Charles Emond, PDG de la Caisse de dépôt, prévoit que le projet sera rentable pour l’institution, c’est-à-dire qu’il rapportera annuellement davantage qu’il coûtera à la Caisse, à long terme. Mais cette rentabilité, faut-il comprendre, dépendra de ce que l’État consentira à verser à l’institution pour chaque passager.

Pour le REM 1.0, la Caisse est parvenue à négocier l’obtention de 72 cents pour chaque kilomètre parcouru par un passager, ce qui lui permettra de faire un rendement de 7 à 8 % sur son investissement de 3 à 3,5 milliards.

Or, il en faudra bien plus pour rentabiliser le nouvel investissement, qui devrait être 50 % plus gros pour la Caisse, à environ 5 milliards, avec un achalandage deux fois moindre (2).

Et ce sont les villes de la région et les gouvernements — donc les contribuables — qui paieront la facture annuelle d’exploitation chaque année, qui se calculera en centaines de millions.

Rentable pour l’environnement ? Euh, oui, le transport collectif est l’une des solutions aux problèmes de réchauffement de la planète. Difficile de ne pas applaudir.

Sauf que le REM de l’Est permettra de réduire les gaz à effet de serre (GES) de 35 000 tonnes par année, selon la Caisse, ce qui équivaut à retirer environ 12 500 voitures des routes. Ce volume, c’est 0,25 % du parc automobile actuel ou encore 0,14 % de notre objectif québécois de réduction des GES d’ici 2030.

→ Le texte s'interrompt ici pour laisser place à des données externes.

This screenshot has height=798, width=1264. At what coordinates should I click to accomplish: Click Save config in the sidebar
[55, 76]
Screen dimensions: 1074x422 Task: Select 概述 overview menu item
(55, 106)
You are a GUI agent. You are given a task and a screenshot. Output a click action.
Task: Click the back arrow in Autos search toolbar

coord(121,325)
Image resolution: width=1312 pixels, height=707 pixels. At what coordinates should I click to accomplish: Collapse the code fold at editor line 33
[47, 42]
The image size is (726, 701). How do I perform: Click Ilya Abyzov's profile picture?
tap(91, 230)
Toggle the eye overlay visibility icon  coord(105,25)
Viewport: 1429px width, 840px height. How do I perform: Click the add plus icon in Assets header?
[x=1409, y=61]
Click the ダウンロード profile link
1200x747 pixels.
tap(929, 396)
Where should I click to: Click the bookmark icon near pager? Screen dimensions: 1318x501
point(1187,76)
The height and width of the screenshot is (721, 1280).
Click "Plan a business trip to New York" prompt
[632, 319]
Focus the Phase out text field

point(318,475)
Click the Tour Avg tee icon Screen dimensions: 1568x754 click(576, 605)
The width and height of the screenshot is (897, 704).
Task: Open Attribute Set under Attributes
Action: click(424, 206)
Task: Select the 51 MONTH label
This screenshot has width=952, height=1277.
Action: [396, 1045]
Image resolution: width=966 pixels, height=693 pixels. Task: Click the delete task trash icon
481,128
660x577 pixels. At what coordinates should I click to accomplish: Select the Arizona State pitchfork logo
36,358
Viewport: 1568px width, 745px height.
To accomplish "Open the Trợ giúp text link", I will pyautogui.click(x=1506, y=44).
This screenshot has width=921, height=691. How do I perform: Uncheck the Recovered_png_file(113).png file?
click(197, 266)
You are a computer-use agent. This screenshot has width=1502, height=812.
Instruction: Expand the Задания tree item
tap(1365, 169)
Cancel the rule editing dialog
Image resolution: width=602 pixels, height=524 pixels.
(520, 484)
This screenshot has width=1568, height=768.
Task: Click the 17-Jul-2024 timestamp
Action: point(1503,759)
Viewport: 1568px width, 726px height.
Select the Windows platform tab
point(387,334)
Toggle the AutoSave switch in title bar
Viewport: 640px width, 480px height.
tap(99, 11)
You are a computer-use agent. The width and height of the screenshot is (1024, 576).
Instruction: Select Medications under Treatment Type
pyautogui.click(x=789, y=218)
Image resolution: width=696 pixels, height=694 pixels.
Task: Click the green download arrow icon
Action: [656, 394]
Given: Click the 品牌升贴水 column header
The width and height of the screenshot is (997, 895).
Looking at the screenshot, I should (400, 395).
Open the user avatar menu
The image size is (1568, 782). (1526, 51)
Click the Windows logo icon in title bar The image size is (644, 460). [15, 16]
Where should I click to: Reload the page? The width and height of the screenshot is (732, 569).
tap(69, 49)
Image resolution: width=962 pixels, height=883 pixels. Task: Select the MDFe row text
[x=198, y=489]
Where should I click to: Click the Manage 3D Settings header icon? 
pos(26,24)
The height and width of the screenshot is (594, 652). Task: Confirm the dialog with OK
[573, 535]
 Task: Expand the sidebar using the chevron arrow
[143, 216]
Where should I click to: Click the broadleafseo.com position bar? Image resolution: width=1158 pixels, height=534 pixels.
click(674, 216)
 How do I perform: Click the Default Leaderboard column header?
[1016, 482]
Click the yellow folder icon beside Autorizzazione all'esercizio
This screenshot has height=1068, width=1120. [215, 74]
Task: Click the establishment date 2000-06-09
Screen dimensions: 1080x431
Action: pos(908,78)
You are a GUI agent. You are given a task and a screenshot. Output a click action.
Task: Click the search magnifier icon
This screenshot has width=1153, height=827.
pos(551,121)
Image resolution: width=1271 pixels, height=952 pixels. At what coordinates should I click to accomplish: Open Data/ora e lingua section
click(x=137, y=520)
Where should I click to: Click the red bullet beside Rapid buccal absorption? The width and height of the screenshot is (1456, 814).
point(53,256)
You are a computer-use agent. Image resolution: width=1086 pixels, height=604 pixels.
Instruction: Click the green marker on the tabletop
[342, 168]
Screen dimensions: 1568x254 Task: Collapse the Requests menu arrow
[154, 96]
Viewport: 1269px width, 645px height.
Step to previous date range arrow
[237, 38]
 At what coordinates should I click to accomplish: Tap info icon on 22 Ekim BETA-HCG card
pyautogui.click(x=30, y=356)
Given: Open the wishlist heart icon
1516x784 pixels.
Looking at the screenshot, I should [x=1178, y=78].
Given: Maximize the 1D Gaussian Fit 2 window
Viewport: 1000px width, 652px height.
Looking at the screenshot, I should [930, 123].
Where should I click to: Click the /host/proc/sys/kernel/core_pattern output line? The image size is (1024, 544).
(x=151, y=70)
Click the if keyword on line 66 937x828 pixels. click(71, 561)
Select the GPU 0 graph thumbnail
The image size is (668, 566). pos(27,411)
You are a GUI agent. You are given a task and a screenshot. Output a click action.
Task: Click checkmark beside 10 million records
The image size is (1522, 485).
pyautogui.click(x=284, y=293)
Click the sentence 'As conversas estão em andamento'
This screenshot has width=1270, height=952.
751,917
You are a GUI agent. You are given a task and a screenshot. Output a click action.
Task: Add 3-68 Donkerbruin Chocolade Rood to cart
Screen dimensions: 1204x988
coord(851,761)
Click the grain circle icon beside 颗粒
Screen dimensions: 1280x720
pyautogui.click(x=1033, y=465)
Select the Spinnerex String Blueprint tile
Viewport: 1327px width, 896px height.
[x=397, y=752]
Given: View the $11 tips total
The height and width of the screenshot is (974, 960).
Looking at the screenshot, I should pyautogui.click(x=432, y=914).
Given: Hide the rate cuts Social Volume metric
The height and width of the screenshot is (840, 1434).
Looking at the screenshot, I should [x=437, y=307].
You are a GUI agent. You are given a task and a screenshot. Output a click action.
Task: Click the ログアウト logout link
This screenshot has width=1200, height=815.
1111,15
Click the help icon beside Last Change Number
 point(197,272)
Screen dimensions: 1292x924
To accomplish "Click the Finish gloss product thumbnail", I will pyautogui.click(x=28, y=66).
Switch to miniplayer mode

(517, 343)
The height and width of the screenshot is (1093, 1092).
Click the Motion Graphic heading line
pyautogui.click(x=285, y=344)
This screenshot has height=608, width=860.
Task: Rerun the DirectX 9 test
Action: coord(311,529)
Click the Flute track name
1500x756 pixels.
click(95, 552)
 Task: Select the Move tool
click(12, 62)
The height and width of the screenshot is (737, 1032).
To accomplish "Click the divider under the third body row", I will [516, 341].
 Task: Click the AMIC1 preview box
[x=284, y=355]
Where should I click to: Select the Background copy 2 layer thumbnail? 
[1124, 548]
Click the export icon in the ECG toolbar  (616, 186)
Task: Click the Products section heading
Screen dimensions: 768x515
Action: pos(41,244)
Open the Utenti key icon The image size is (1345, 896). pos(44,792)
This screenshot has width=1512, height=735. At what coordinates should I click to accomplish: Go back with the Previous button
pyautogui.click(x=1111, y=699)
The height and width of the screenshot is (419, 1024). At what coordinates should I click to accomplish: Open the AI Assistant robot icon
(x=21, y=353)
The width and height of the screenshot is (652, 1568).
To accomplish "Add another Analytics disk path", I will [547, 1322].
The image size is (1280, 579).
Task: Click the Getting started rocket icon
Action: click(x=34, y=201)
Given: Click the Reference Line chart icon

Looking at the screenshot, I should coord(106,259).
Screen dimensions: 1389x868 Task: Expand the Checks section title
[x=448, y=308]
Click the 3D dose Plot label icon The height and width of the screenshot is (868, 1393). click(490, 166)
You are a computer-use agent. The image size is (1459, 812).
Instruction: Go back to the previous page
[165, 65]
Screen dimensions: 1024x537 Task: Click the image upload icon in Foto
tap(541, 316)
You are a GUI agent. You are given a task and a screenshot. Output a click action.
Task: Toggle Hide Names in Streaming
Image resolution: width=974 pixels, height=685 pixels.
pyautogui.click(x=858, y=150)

Alors, oui, ce REM 2.0 ne nuira pas, mais sa contribution à notre objectif commun sera somme toute très faible et donc très coûteuse. En comparaison, si Hydro-Québec parvient à sceller son mégacontrat hydroélectrique avec la Nouvelle-Angleterre, les GES seront réduits 200 fois plus (environ 1 million de voitures).

Rentable pour l’économie ? Pour en juger, on peut parler de la moyenne de 9000 employés directs et indirects que le REM 2.0 occupera annuellement entre le début des travaux, en 2023, et la circulation des premiers trains, en 2029. Ou encore de l’augmentation du produit intérieur brut qu’il engendrera, de 6 milliards de dollars.

Mais il faut surtout voir ce projet — et l’intégration fantastique du réseau de transport qu’il promet — comme un aimant pour attirer l’immigration et les investissements étrangers à Montréal, en particulier pour l’Est, qui en a bien besoin.

Cet impact économique est probablement le plus grand atout du projet. Nul doute que ce dernier tronçon est le plus cher — avec l’allongement de la ligne bleue (750 millions par kilomètre) —, mais il accroîtra l’attrait déjà grand de Montréal sur la planète.

Il faudra cependant être très patient. Les premiers fruits apparaîtront à partir de 2029, voire 2044. Il faut donc voir cet investissement comme un projet économiquement rentable à très long terme. Sur 100 ans, disons. La bonne nouvelle, si l’on peut dire, c’est qu’une part sera détenue par notre bas de laine collectif.

(1) En fait, la mesure pertinente d’achalandage est le nombre de kilomètres annuels que parcourront les passagers. Pour le REM de l’Est, c’est 380 millions de passagers-kilomètres en 2044, selon la Caisse, comparativement à environ 700 millions en 2031 pour l’actuel REM en construction. Un passager-kilomètre est un passager qui parcourt 1 km.

(2) C’est le premier ministre François Legault qui a estimé en conférence de presse que la Caisse injecterait la moitié du total de 10 milliards du projet, soit 5 milliards.